» **About this task**:
Copy all lines in the material holding the string "each".

» **Dataset records**:
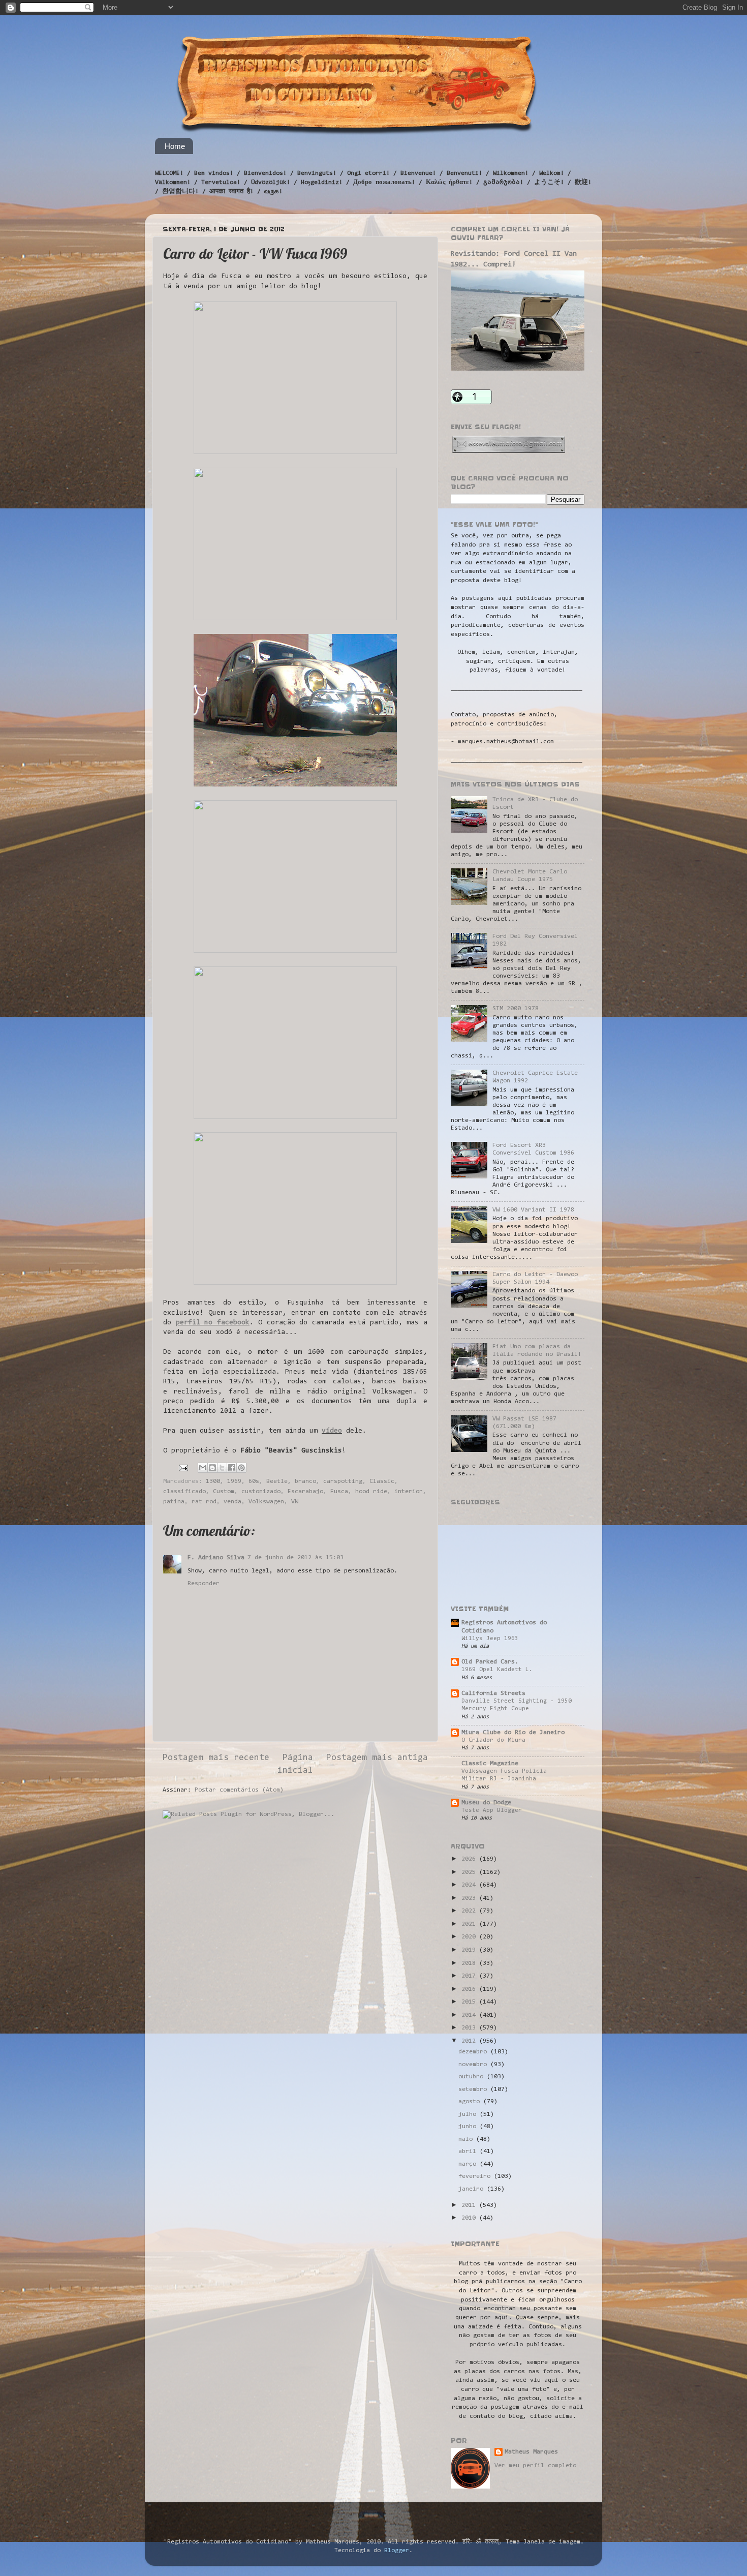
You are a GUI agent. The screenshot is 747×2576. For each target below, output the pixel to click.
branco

--

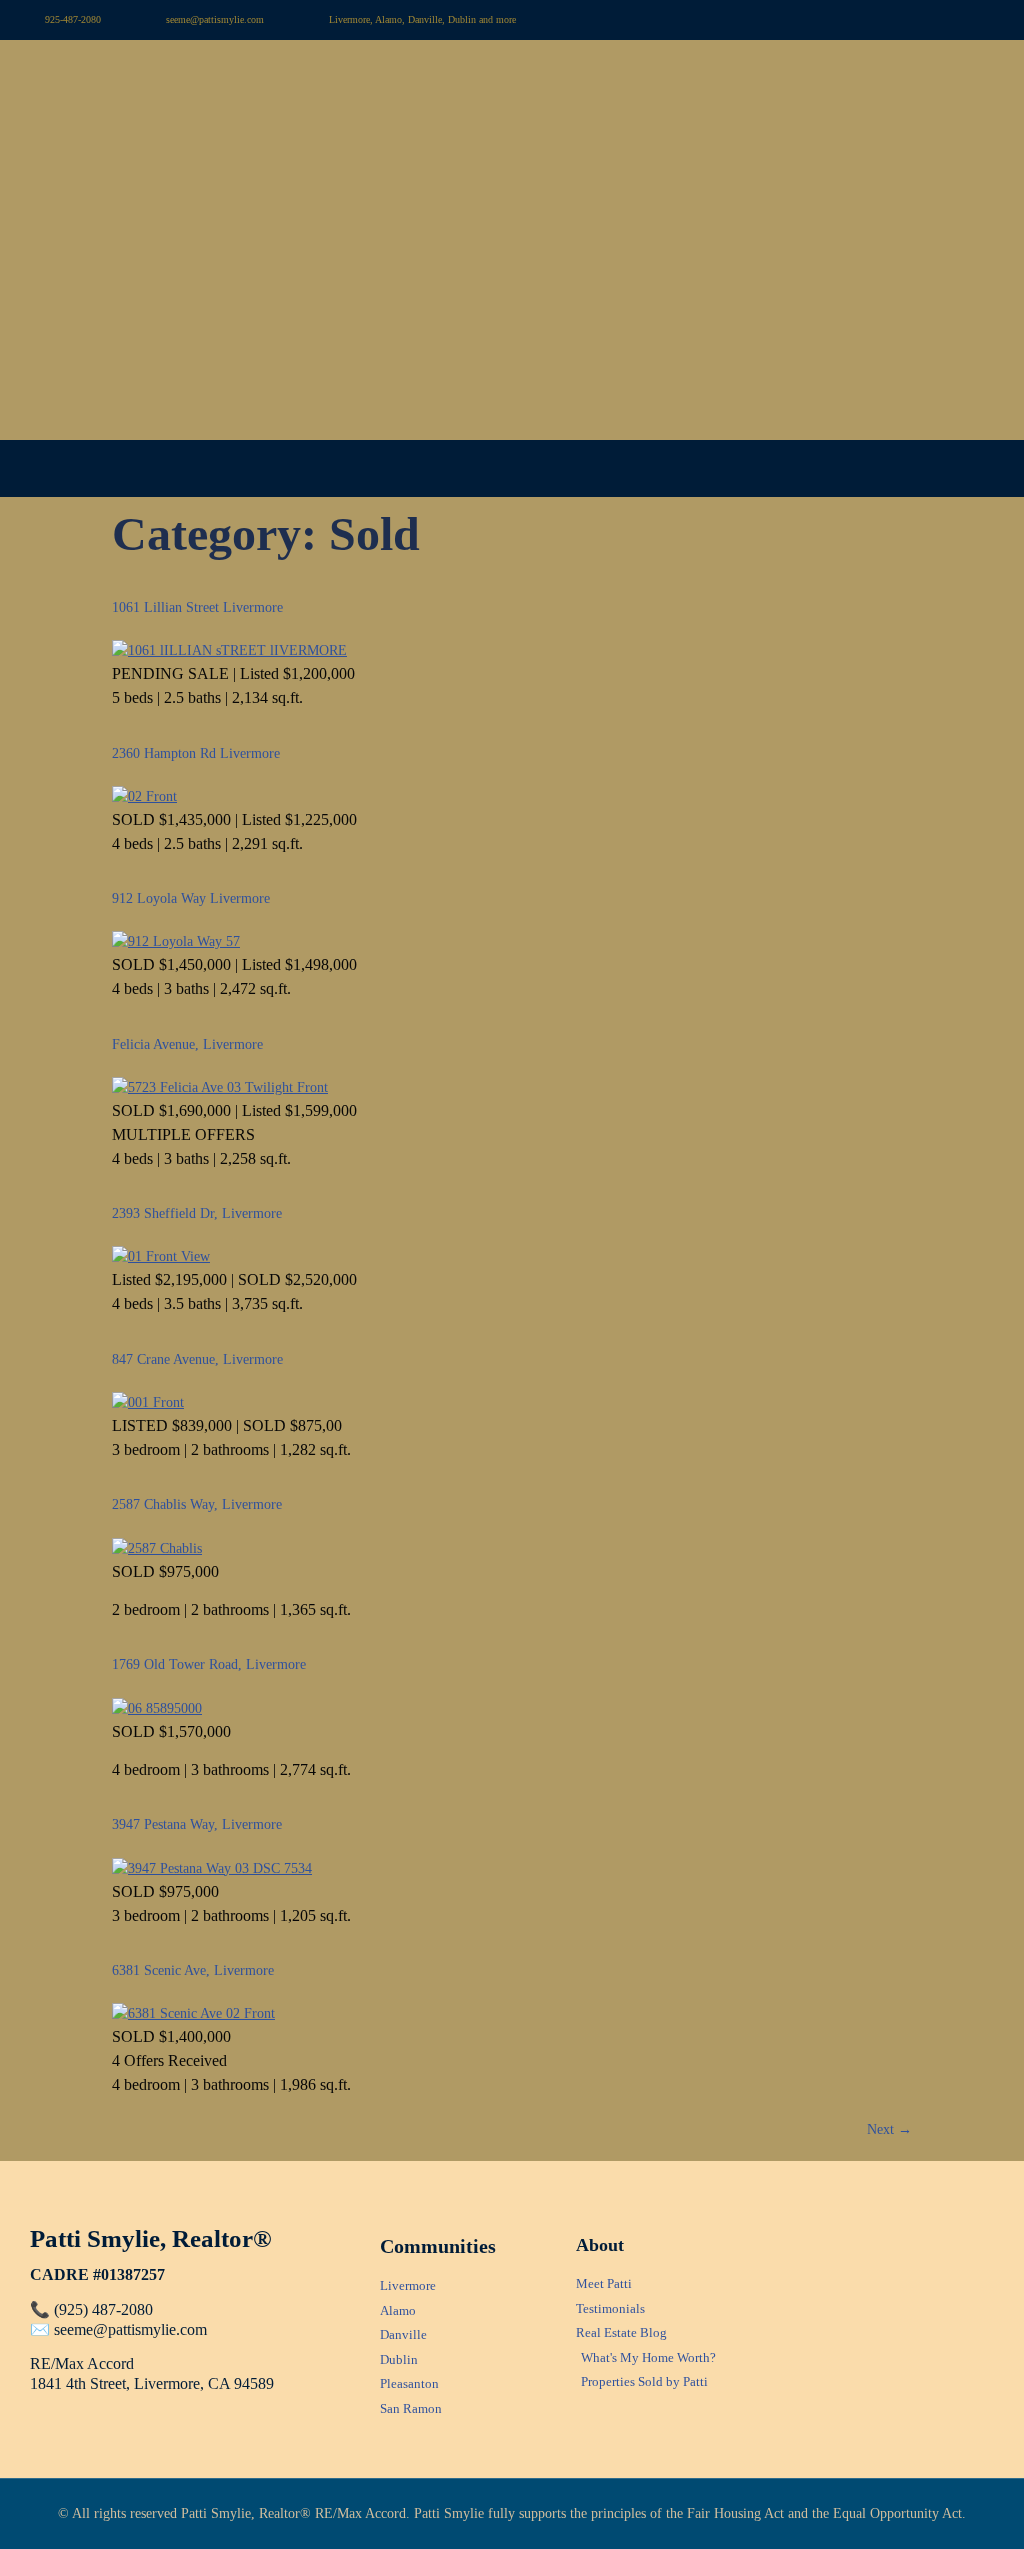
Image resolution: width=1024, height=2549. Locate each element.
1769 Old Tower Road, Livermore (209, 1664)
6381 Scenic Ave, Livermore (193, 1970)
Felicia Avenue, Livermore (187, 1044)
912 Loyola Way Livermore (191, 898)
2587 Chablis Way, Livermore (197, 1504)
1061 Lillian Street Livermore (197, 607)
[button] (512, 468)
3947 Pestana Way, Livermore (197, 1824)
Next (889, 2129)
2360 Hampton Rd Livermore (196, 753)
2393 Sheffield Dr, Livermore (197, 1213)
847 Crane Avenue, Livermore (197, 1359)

» **Exercise answer**:
You are a GUI agent. The screenshot is 747×2576. For each target below, output the pixel to click.
Image resolution: width=1024, height=2549. Locate each element.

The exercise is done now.